IRIS unknown location, undated
Photo collection:Peter Schliefke (Photo credit:P.A. Vicary)
Built at Pembroke Dockyard
Laid down:10 November 1875.Launched:12 April 1877.Completed:April 1879
Fate:Sold for scrapping 1905
Displacement: 3,730 tons.Length: 300 ft (91 m) between perpendiculars.
333 ft (101 m) length overall
Beam: 46 ft (14.0 m)Draught: 22 ft (6.7 m)
Installed power: Trials: 7,330 indicated horsepower (9.8 megawatts)
In service: 6,000 indicated horsepower (8 megawatts)
Propulsion:Maudslay horizontal direct-acting compound steam engine,
eight oval and four cylindrical boilers, 780 tons coal
Speed:Trials:7.7 knots (32.8 km/h)maximum
In service:17 knots (31.5 km/h) maximum
Armament:As completed: 10 x 64-pounder (29-kg) guns
Shortly after completion: 2 x 64-pounder (29-kg) guns, 4 x 6-inch (152-mm) breech-loading
rifled guns, 4 x 5-inch (127-mm) breech-loading rifled guns
1887: 13 x 5-inch (127 mm) breech-loading rifled guns, 4 x 3-pounder (1.4-kg) quick-firing guns, 4 x torpedo carriages
HMS Iris was an Iris Class second-class cruiser of the Royal Navy. The Iris class ships were the first all-steel ships to serve with the Royal Navy and were employed as armed dispatch vessels. She had a double bottom and her Maudslay machinery produced 7,300 hp (5,400 kW), slightly less than her stablemate HMS Mercury, but her 17.35 knots (32.13 km/h) still made her one of the fastest ships of her day. Mercury was identical less an upright stem and a different arrangement of head sail.
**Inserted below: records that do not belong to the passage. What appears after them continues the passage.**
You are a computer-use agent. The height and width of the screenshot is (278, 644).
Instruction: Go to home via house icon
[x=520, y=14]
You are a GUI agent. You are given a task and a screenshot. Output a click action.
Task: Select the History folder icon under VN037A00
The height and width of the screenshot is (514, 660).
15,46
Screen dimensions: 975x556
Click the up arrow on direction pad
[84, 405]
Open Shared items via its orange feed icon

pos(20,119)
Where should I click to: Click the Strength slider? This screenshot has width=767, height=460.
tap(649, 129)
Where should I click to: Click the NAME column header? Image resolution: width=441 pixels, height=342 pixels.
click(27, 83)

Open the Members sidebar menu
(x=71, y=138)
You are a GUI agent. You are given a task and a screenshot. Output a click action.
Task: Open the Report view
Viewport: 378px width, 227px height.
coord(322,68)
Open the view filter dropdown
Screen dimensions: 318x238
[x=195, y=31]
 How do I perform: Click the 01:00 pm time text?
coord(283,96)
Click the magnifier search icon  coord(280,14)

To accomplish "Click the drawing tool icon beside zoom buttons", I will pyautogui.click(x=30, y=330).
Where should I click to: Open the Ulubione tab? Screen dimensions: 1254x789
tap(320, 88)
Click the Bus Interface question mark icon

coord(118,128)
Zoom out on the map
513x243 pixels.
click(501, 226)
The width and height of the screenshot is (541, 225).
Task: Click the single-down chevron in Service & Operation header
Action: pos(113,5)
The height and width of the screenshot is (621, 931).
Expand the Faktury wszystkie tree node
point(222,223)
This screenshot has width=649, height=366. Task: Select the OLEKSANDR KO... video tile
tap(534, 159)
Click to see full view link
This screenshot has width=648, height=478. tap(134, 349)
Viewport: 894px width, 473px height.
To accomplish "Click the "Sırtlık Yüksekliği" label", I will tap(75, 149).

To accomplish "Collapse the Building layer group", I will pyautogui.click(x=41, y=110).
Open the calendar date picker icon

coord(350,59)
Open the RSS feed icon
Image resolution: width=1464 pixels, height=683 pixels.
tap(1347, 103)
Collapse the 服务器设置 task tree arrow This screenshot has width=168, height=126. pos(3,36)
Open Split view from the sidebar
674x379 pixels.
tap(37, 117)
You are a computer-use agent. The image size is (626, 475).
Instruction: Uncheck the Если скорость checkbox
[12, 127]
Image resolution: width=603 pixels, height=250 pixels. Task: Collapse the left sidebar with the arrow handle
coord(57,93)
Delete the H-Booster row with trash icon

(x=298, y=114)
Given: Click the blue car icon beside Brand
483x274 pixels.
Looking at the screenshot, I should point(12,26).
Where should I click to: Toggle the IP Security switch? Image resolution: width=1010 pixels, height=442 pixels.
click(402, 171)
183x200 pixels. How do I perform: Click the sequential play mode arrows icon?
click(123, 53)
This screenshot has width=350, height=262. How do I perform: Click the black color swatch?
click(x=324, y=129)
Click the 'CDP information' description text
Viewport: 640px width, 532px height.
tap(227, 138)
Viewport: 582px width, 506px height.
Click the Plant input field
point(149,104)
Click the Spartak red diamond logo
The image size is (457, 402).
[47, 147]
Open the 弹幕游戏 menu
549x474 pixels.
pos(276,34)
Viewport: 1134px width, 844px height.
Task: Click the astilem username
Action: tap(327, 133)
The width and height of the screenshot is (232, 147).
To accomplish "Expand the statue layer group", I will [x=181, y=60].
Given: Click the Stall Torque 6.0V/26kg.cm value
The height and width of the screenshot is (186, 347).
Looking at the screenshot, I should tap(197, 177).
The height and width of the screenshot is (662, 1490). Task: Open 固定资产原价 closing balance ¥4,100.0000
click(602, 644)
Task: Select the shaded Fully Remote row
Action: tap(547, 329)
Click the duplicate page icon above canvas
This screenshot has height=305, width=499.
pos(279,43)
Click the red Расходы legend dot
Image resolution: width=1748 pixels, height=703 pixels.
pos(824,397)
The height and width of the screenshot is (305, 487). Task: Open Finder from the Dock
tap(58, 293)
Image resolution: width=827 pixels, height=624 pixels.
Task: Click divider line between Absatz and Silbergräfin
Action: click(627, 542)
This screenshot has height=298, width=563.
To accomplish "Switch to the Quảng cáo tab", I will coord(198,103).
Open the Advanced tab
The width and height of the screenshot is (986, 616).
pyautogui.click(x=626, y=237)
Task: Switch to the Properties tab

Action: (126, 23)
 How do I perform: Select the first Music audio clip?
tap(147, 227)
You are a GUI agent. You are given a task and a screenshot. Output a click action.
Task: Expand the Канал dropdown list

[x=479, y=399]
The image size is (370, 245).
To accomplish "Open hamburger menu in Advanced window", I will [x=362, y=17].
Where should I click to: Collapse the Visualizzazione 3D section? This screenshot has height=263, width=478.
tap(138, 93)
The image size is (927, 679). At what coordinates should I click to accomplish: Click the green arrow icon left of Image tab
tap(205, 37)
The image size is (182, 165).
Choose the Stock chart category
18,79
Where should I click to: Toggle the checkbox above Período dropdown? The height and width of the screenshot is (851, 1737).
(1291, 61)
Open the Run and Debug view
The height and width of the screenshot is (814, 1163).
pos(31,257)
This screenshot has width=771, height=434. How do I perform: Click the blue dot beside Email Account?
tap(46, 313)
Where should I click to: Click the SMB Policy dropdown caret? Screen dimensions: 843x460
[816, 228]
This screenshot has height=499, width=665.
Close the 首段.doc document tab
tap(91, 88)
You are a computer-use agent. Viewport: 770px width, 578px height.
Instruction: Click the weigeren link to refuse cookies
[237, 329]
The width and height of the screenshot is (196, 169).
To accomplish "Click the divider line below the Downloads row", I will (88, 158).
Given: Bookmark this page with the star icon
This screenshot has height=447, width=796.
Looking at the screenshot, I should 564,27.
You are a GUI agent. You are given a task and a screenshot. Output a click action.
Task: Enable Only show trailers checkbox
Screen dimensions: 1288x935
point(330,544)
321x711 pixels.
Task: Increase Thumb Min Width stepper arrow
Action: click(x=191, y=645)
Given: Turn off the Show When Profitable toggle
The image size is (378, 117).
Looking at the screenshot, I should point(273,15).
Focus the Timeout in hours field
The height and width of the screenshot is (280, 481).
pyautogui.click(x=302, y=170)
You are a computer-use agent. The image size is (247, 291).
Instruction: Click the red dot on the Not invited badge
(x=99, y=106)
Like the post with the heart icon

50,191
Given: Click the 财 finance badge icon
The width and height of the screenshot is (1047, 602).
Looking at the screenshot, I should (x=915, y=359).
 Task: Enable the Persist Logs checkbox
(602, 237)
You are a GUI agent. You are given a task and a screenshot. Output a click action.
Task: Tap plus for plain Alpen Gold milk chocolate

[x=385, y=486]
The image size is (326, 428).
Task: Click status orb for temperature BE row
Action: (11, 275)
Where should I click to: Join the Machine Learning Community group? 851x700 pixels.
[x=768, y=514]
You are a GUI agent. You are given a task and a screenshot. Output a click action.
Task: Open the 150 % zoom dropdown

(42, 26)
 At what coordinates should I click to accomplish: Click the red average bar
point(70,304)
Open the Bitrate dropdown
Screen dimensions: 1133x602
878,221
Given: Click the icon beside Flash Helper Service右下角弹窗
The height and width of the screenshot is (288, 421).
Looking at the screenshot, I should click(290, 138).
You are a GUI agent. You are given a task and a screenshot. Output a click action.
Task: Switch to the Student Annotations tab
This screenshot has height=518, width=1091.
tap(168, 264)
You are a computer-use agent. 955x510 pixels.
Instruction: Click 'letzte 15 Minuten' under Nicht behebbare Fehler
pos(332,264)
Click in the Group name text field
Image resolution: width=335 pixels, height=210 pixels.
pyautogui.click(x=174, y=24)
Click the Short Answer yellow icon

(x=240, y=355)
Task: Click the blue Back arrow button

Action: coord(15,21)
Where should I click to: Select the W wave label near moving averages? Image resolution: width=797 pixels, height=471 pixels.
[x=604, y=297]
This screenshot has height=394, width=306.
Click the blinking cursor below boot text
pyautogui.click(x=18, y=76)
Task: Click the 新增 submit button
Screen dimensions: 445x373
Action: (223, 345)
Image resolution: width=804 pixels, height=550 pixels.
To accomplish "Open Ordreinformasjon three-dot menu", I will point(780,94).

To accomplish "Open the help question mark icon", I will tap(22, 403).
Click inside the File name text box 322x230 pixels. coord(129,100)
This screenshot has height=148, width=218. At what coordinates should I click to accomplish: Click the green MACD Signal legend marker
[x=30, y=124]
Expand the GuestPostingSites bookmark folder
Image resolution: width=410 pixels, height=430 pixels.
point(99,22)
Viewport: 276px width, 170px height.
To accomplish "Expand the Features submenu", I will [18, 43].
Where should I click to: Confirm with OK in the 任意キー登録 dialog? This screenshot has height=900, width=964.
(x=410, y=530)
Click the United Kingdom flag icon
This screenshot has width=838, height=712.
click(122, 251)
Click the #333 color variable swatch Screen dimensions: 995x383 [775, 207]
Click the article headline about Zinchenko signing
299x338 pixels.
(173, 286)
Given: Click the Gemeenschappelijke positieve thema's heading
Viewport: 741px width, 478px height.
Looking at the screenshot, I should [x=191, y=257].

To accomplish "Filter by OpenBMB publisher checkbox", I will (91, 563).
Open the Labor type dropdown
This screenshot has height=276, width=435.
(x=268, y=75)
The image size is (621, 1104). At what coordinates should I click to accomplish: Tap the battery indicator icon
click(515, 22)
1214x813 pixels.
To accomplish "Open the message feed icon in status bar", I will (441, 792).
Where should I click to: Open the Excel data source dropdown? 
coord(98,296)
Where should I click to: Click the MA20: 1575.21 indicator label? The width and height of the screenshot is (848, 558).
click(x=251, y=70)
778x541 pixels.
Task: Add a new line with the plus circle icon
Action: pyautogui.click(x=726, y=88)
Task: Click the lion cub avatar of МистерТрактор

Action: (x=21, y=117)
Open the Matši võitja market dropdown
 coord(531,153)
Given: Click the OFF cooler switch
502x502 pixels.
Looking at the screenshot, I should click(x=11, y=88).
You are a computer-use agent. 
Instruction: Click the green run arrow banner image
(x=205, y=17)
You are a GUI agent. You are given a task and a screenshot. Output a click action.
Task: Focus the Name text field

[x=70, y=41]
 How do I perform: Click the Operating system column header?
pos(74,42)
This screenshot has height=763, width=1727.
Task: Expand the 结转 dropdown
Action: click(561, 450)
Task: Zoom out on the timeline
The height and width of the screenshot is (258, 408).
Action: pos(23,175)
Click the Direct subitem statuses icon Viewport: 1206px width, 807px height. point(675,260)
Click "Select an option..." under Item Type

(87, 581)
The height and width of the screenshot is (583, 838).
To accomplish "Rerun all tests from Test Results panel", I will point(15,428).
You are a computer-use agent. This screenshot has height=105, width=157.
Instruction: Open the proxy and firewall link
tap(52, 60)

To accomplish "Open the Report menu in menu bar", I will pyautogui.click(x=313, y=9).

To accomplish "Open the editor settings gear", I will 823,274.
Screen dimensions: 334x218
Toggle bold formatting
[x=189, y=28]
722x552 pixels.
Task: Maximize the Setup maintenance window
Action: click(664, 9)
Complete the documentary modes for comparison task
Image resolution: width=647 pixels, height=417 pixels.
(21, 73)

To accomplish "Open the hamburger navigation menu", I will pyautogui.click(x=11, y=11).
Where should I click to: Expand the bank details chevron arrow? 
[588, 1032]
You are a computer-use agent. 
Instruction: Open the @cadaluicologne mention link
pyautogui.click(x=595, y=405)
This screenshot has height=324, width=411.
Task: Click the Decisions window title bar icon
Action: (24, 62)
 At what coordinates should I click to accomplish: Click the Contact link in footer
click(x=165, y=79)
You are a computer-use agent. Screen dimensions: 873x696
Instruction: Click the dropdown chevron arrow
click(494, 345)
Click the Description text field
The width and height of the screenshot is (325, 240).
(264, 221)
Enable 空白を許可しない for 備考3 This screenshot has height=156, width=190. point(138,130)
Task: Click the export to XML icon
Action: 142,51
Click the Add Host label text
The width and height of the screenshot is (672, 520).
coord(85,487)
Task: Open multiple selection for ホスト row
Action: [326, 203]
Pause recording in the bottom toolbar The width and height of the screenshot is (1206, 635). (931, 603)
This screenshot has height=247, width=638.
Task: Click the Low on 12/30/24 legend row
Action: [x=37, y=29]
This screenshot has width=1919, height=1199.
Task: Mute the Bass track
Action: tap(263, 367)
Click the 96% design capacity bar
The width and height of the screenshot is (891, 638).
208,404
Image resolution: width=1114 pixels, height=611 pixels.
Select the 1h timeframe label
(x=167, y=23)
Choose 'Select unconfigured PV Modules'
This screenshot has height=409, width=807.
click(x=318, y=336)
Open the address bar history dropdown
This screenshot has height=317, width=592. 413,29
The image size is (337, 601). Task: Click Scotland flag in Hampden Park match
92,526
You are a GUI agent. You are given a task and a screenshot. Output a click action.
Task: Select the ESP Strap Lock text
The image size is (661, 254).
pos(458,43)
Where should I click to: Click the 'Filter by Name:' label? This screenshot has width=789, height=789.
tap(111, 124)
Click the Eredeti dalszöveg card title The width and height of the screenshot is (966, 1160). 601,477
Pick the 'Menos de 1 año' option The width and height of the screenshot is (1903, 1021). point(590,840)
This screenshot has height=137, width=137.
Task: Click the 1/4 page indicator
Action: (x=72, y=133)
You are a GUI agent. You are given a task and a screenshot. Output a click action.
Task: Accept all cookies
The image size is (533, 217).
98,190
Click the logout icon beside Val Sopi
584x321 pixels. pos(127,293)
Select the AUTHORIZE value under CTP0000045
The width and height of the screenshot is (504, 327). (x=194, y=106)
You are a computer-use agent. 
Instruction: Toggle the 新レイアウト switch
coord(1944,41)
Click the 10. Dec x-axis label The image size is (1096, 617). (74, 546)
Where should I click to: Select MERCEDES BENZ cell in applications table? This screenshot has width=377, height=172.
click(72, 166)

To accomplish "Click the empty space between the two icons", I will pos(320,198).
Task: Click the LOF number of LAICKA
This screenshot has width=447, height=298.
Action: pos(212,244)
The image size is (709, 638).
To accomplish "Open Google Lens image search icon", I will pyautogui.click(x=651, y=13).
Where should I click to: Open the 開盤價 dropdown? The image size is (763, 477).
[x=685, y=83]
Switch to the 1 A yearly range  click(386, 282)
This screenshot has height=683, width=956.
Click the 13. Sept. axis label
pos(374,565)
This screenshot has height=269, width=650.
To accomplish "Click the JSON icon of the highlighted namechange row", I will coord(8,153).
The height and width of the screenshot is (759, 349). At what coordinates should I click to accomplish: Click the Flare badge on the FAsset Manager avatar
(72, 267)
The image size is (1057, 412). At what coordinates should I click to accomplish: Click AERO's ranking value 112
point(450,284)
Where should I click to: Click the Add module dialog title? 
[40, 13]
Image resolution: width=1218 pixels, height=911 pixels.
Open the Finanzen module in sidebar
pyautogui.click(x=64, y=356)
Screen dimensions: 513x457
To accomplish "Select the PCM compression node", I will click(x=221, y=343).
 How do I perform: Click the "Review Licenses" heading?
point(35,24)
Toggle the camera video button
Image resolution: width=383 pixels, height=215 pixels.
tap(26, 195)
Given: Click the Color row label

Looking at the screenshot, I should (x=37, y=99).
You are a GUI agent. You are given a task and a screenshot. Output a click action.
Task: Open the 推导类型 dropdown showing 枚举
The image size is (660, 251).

She was laid down at the Pembroke Dockyard on 10 November 1875, launched on 12 April 1877 and completed on 18 April 1879. She was commissioned on 27 April 1880 and her first commander was Captain Edward Seymour, with Lieutenant Robert Archer as First Lieutenant. She served in the Mediterranean from 1879 to 1887, then in the Portsmouth Reserve from 1887 to 1903. She was a tender to HMS St. Vincent in 1903 and 1904 and was sold off in 1905.